Cardiovascular disease is the dominant cause of mortality in myositis patients, accounting for up to 55% of deaths.
A rheumatologist and a cardiologist discussed cardiac involvement in myositis during ACR Convergence 2020. Myositis: Getting to the Heart can be viewed by registered meeting attendees through Wednesday, March 11, 2021.
Louise Pyndt Diederichsen, MD, PhD, a rheumatologist and researcher from the Center for Rheumatology and Spine Diseases at Copenhagen University Hospital, opened the presentation with a discussion of myocarditis, coronary artery disease (CAD), autoantibodies, and the heart in myositis.
Myositis, characterized by inflammation of skeletal muscles leading to muscle weakness, includes the main subgroups polymyositis (PM), dermatomyositis (DM), inclusion body myositis (IBM), and juvenile DM (JDM). Other organs, including the heart, may also be affected by myositis.
“Two main processes are believed to be involved in heart affection in myositis,” Dr. Diederichsen said. “They are accelerated coronary atherosclerosis, which is common, and myocarditis, or inflammation of the myocardium. Subclinical myocarditis might be common, but I think it’s fair to say that severe myocarditis is quite rare.”
There’s a large body of evidence from population-based studies indicating increased risk of atherosclerosis in patients with myositis. Dr. Diederichsen and her colleagues conducted the only study using cardiac CT scan to investigate atherosclerosis in myositis patients. In the cross-sectional study, the researchers used cardiac CT scans to measure coronary artery calcification (CAC) in 76 patients with PM or DM and in 48 healthy controls.
“We found that high CAC score was much more frequent in patients with myositis—20% of them compared to 4% in the healthy controls,” she said.
Atherosclerosis can be visualized by different means—noninvasively by cardiac CT scan and invasively by coronary angiography.
There is less data on the prevalence of myocarditis in myositis patients. But in some biopsy studies, up to 30% of myositis patients had myocarditis, Dr. Diederichsen noted.
Myocarditis can be diagnosed by endomyocardial biopsy, which is the gold standard. It can also be visualized by imaging methods like cardiac MRI, which is commonly used in clinical practice. However, conventional cardiac MRI can miss subclinical cardiac disease. Newer cardiac MRI techniques like T1 mapping, T2 mapping, and extracellular volume have been used to identify subclinical disease.
Whenever clinical overt cardiac involvement is detected, myositis patients should be referred to a cardiologist, Dr. Diederichsen said.
Sammy Zakaria, MD, MPH, associate professor of medicine at Johns Hopkins University School of Medicine, described the cardiologist’s general approach for evaluating heart involvement in patients with inflammatory myopathies such as myositis.
The first step is taking a patient history designed to answer two questions: Does the patient have associated myocarditis or myopericarditis? And does the patient have clinical evidence of heart failure or arrhythmias? A detailed history will also look for unexplained dyspnea, palpitations or syncope, and chest pain.

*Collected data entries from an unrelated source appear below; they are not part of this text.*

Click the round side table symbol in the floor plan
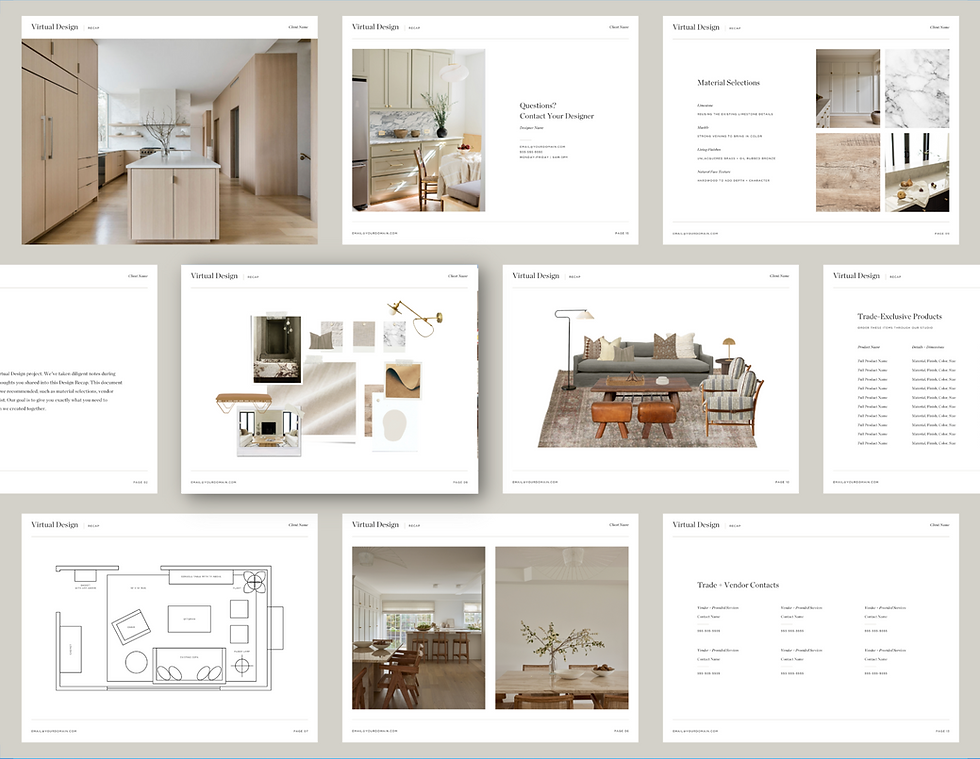The image size is (980, 759). [137, 662]
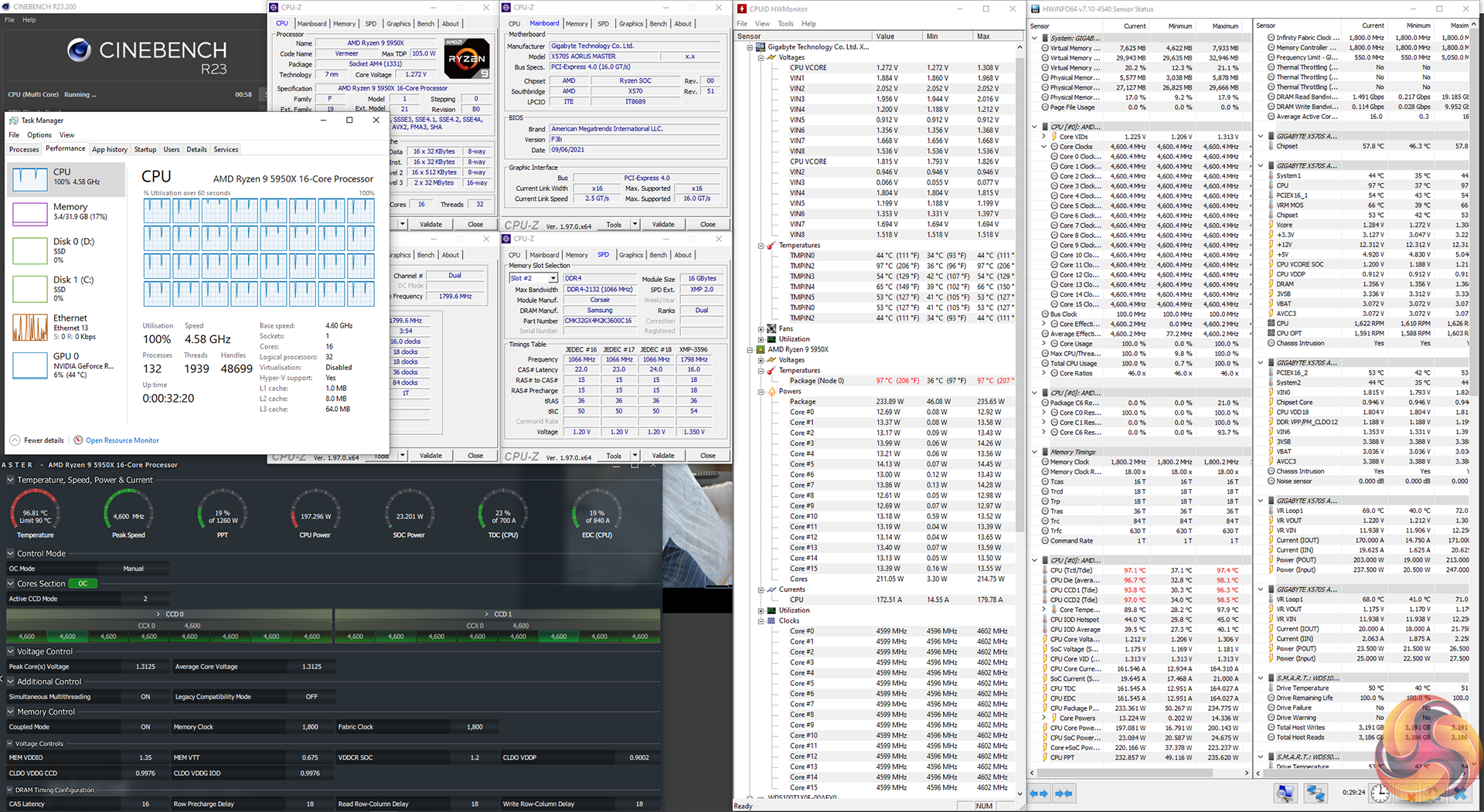1484x812 pixels.
Task: Open Tools menu in HWMonitor
Action: point(785,24)
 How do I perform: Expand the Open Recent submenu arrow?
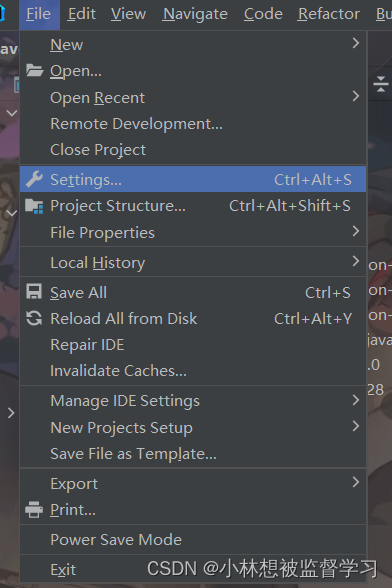(x=356, y=96)
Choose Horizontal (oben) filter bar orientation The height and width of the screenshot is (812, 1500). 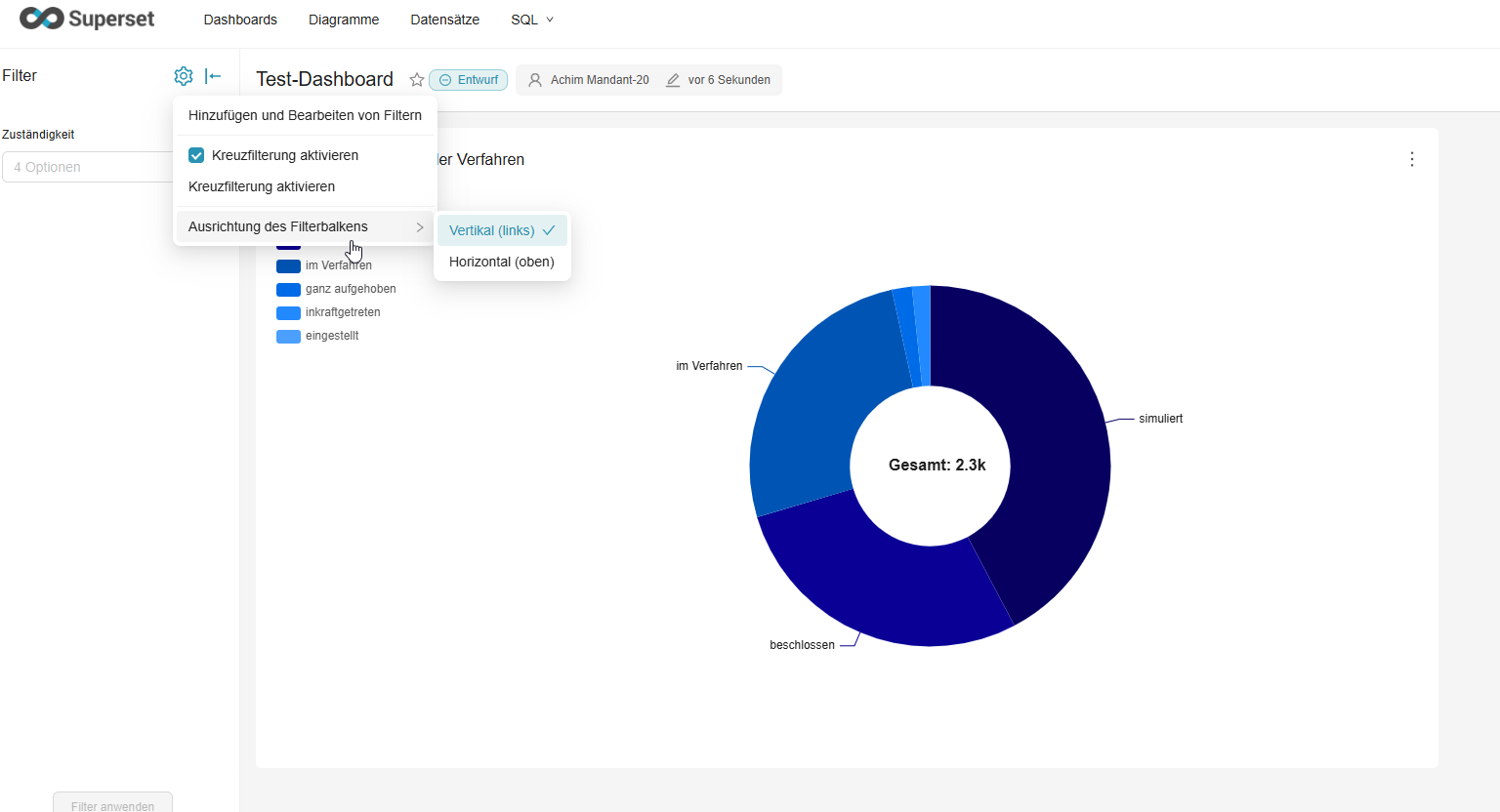pyautogui.click(x=501, y=262)
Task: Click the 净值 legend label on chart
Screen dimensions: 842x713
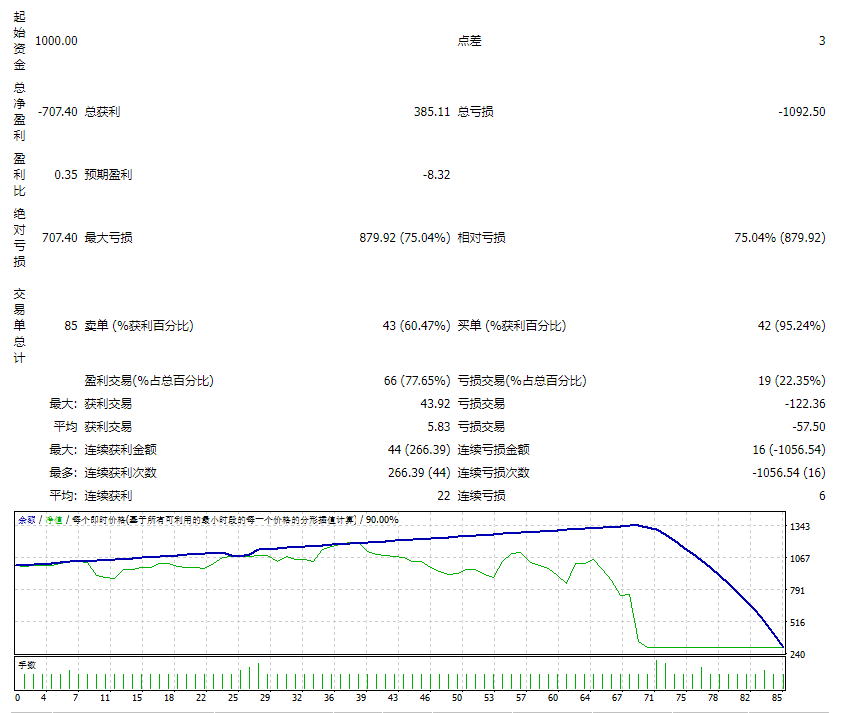Action: point(54,520)
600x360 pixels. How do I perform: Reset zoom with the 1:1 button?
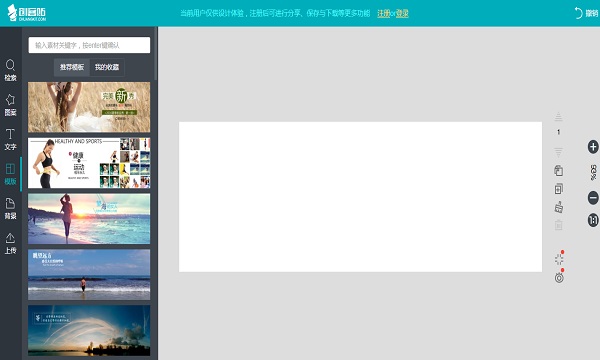coord(593,220)
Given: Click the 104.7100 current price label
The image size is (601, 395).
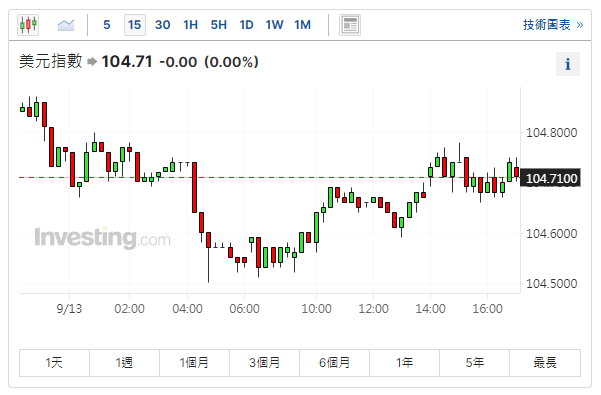Looking at the screenshot, I should (x=550, y=178).
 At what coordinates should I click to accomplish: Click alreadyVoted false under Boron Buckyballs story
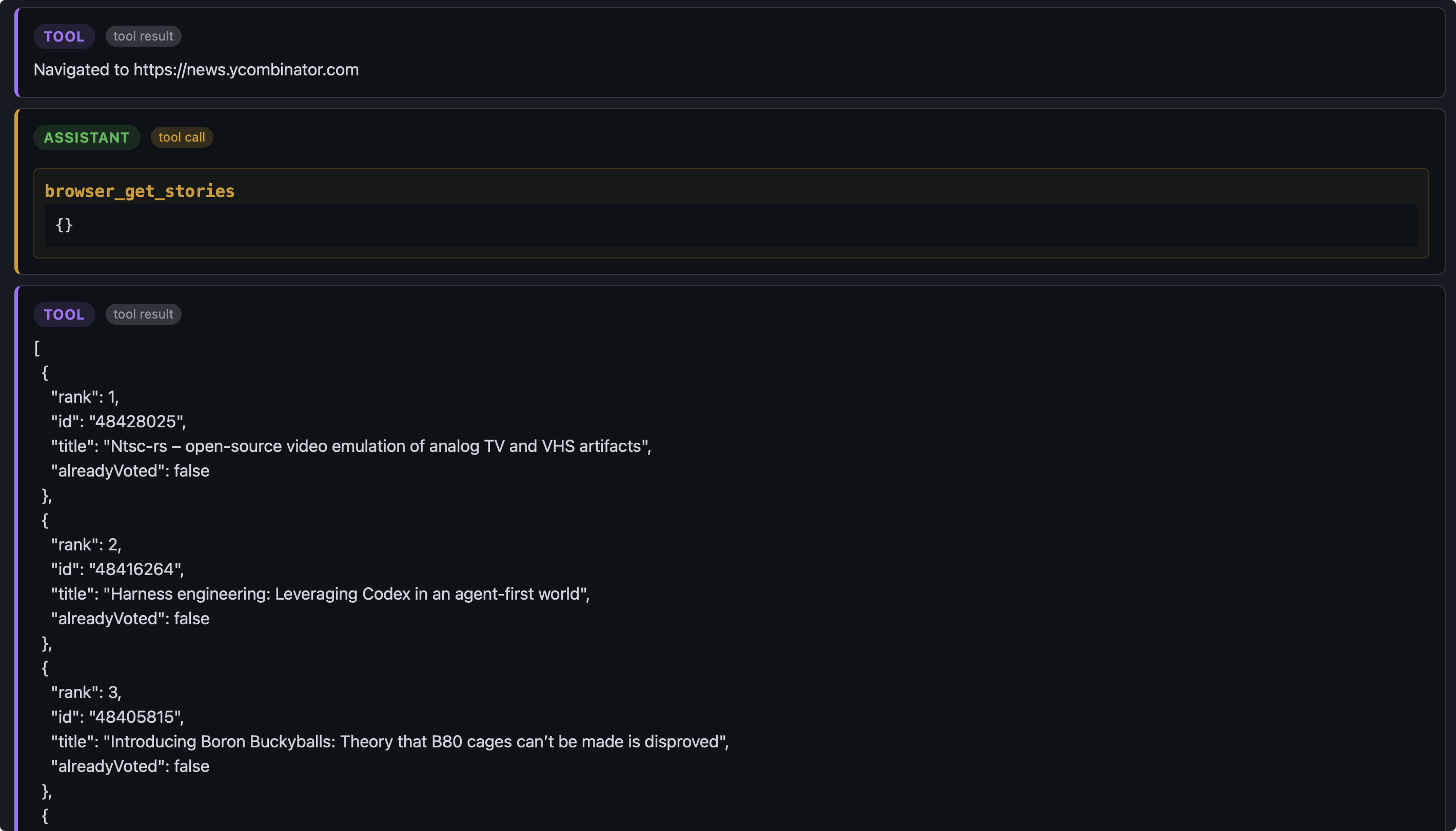130,766
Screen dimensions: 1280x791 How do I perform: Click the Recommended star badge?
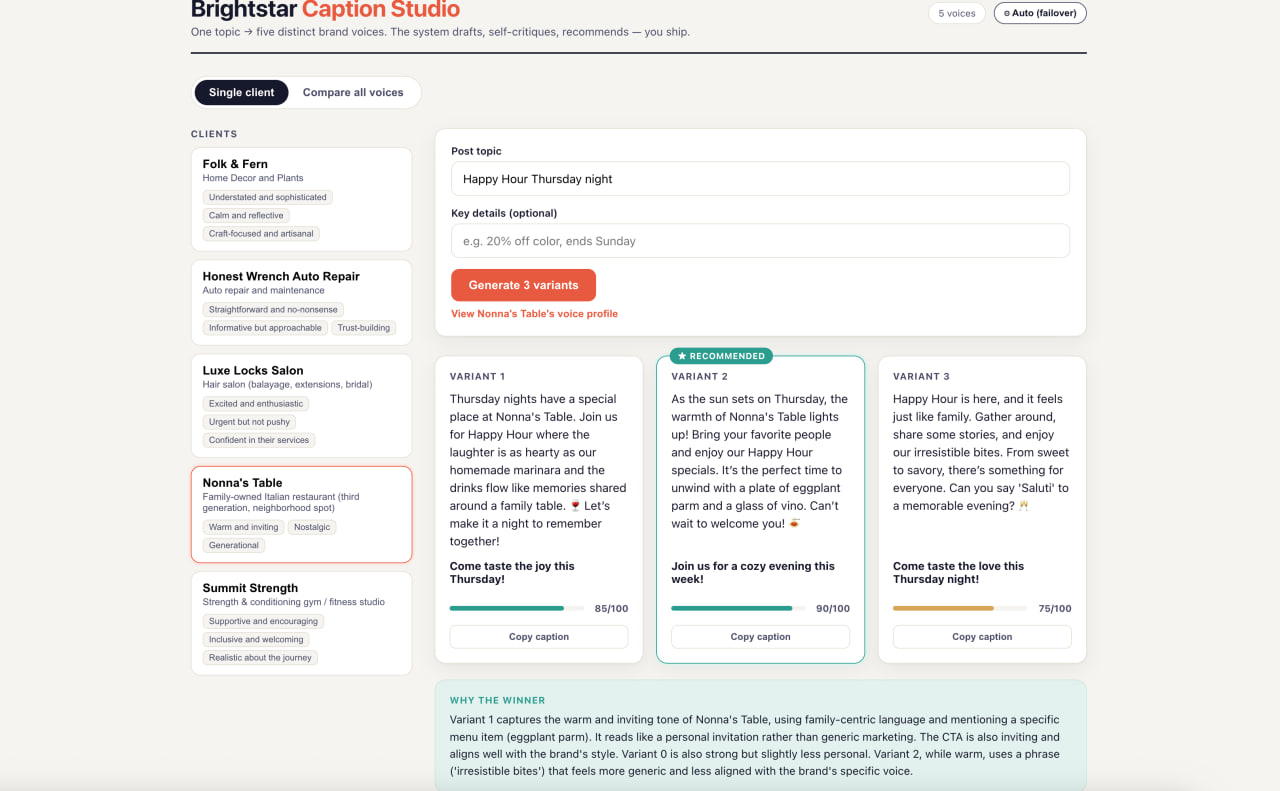(721, 356)
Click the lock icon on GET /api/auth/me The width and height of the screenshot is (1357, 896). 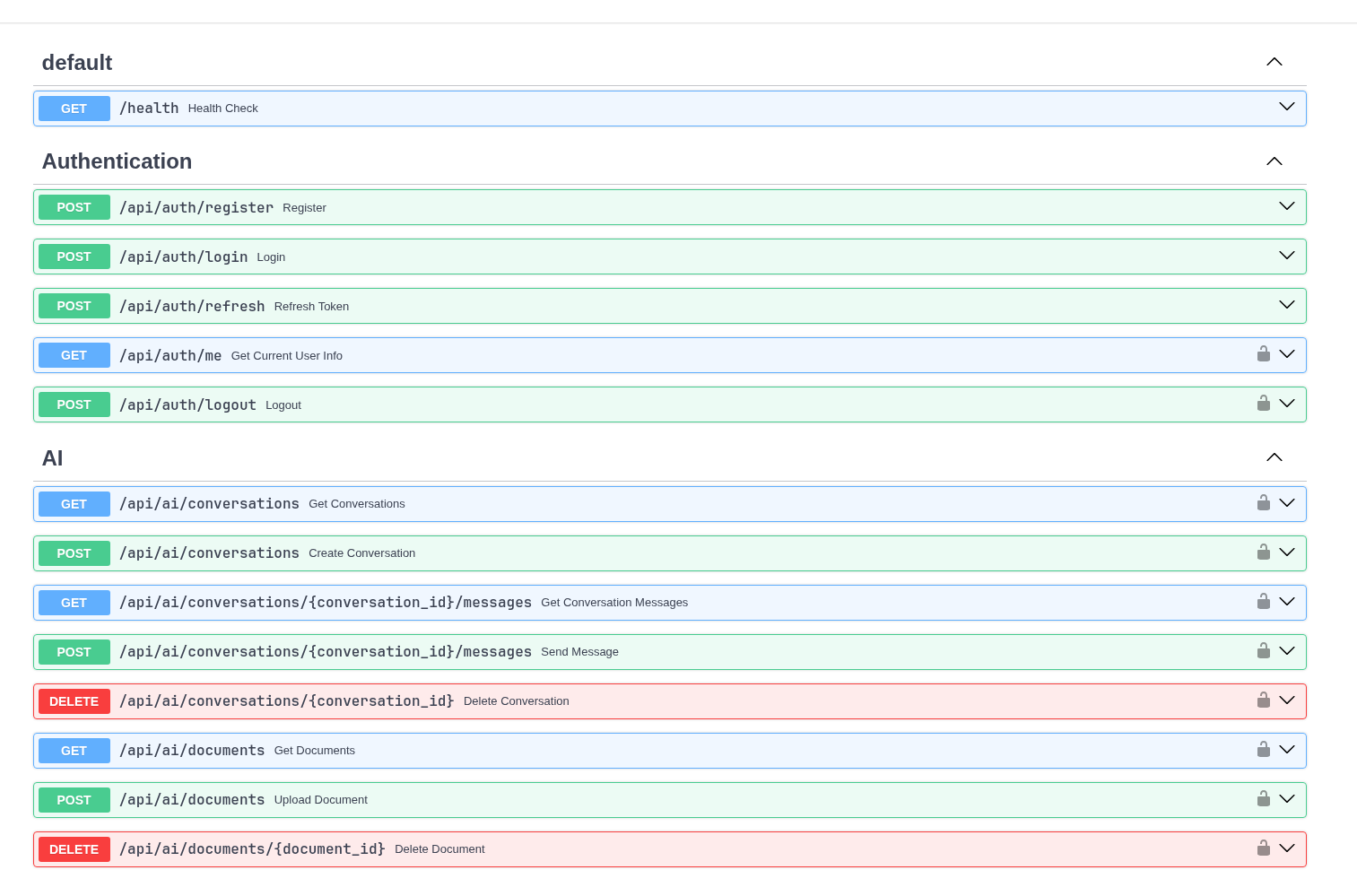(x=1264, y=354)
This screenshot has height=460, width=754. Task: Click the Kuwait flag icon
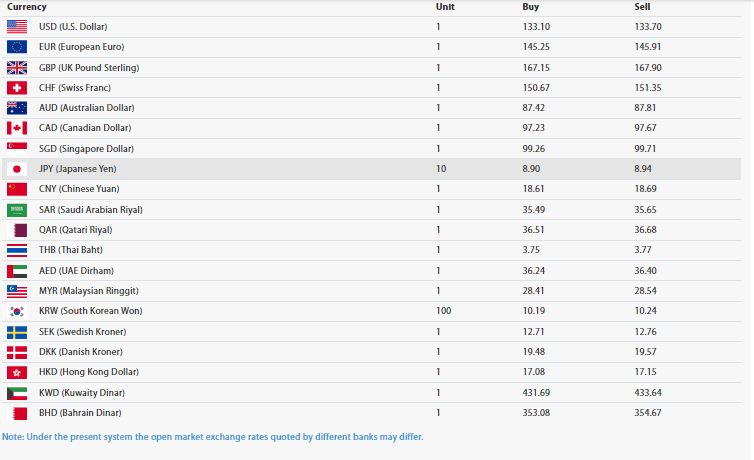[17, 392]
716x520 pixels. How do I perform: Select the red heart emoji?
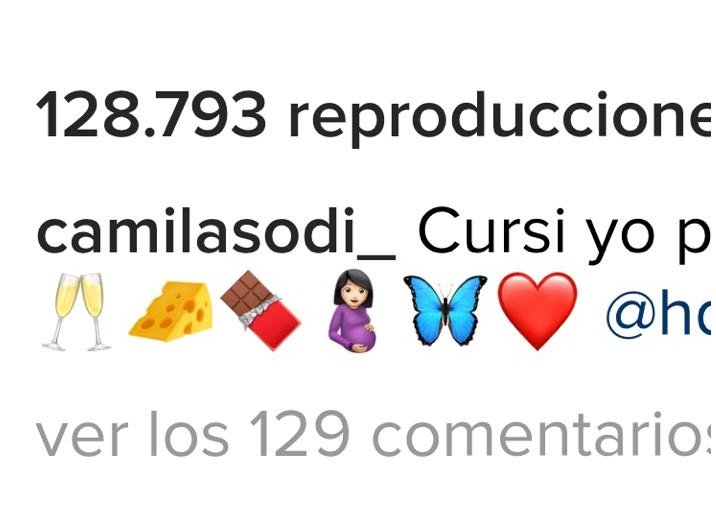coord(537,311)
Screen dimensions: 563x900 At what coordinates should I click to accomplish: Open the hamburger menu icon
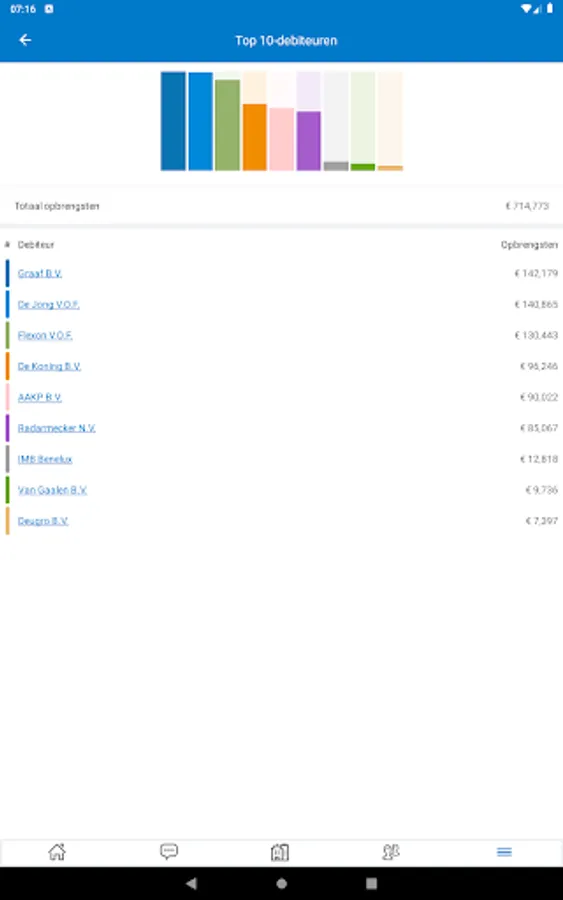[504, 852]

After completing a patient history and physical examination, cardiologists have a battery of laboratory studies, tests, and imaging modalities to choose from. The two most useful lab tests measure troponin levels and brain natriuretic peptide (BNP), Dr. Zakaria said.
“In addition to bloodwork, every cardiologist is going to order an ECG [electrocardiogram]. This is an extremely sensitive test because 85% of patients with myositis who have associated myocarditis have some type of abnormality on an ECG,” he said.
The next step is performing imaging studies to determine the extent and severity of myocardial involvement. The two most useful tests are echocardiography and cardiac MRI, Dr. Zakaria said.
But the gold standard for determining if a patient has myocardial involvement is endomyocardial biopsy. It’s an invasive procedure, however, with a .8% risk of major adverse events, and not appropriate for all patients, he said.
“Management of patients with myositis and suspected myocardial involvement depends on close communication and collaboration with the referring rheumatologist,” said Dr. Zakaria, stressing the importance of multidisciplinary management at baseline and patient follow-up including a cardiologist. “The cardiologist will focus on therapies that are proven to increase cardiac function, such as beta blockers, ARBs (angiotensin II receptor blockers), and other medications.”